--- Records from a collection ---
- - - -
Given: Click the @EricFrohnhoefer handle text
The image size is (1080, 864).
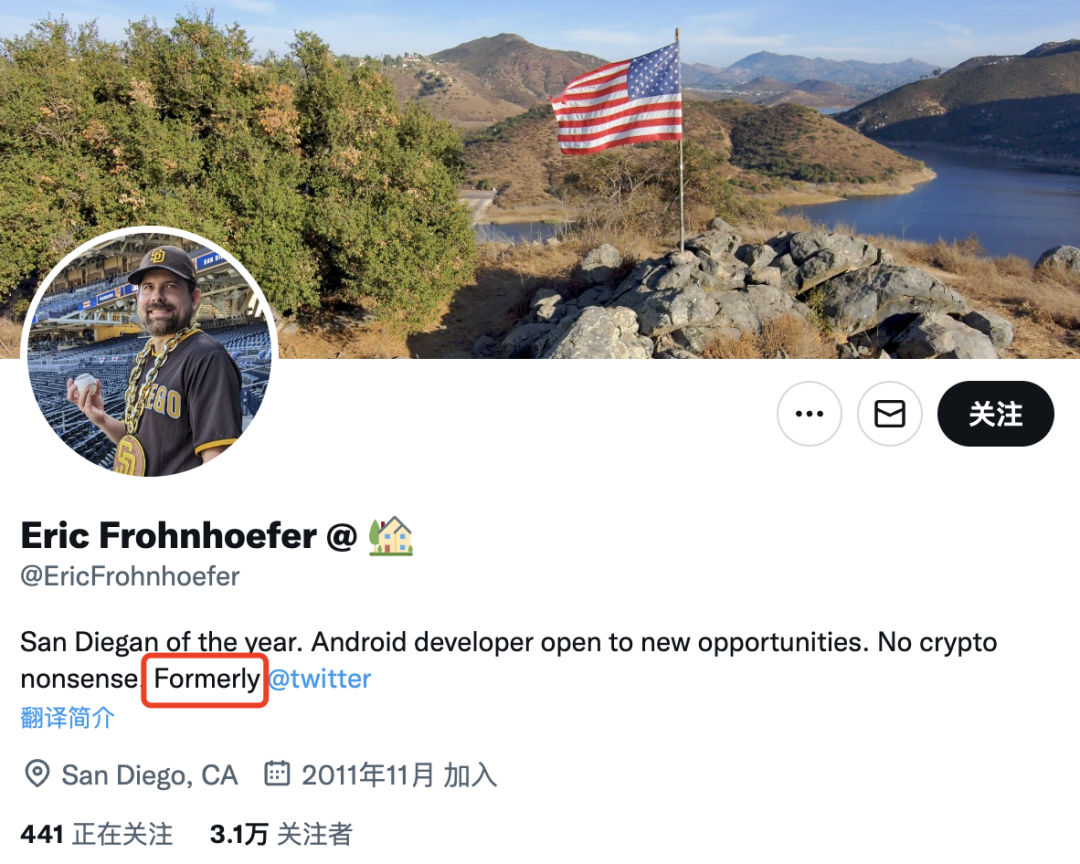Looking at the screenshot, I should (x=130, y=576).
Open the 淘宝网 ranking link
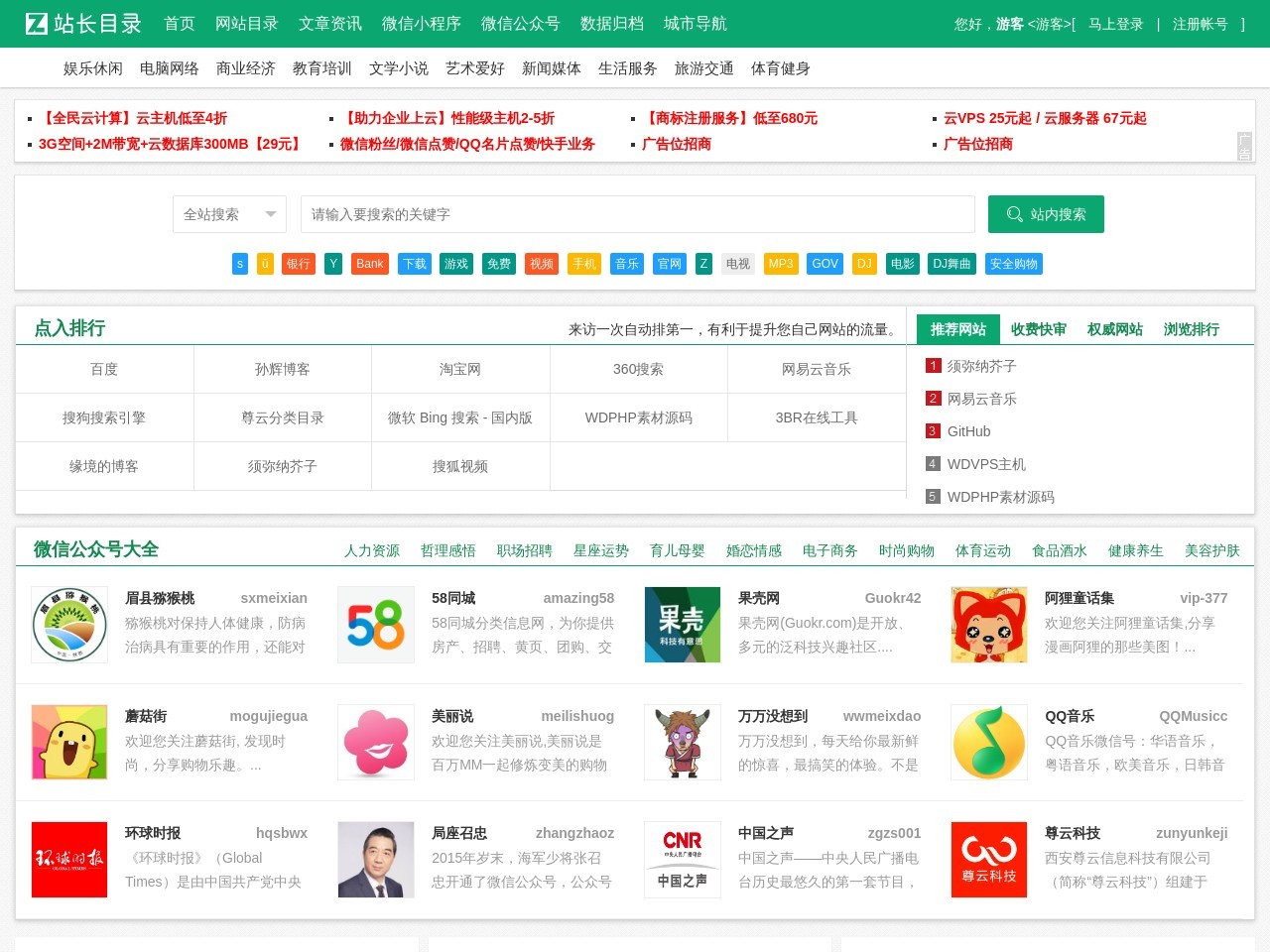The image size is (1270, 952). (x=459, y=368)
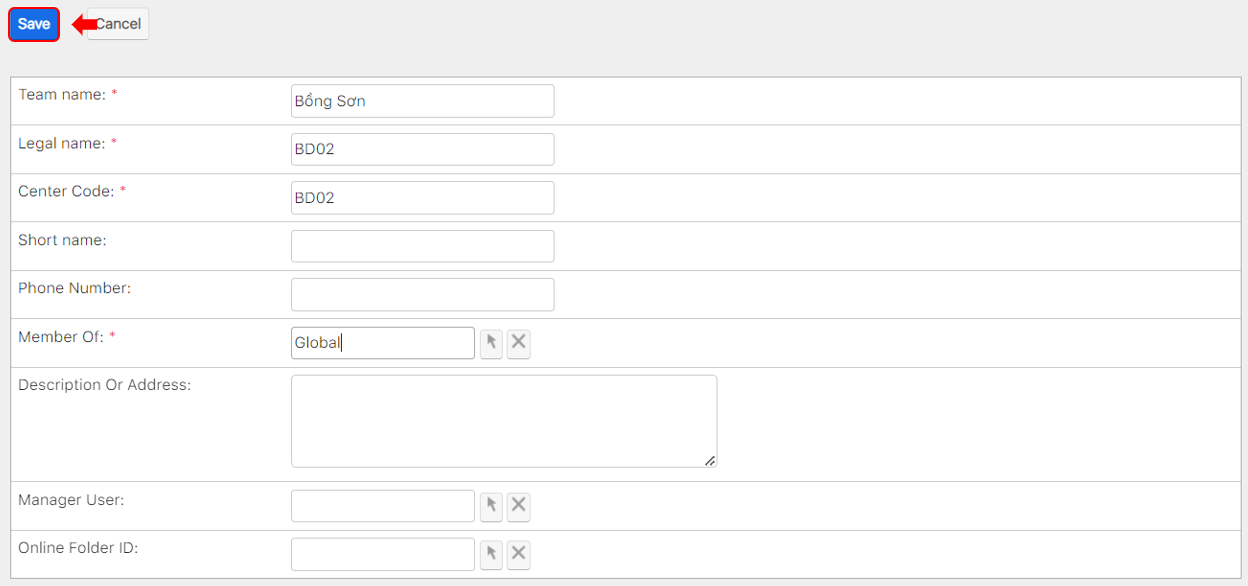Click the empty Short name field
This screenshot has height=586, width=1248.
pyautogui.click(x=422, y=246)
- - - -
--- Brief ---
Could the entries be output exactly as written, but without their images?

--- Reply ---
Given: Click the @EricFrohnhoefer handle text
The image size is (1080, 864).
Looking at the screenshot, I should (x=130, y=576).
Open the 淘宝网 ranking link
The image size is (1270, 952). (x=459, y=368)
Click the empty Short name field
This screenshot has height=586, width=1248.
pyautogui.click(x=422, y=246)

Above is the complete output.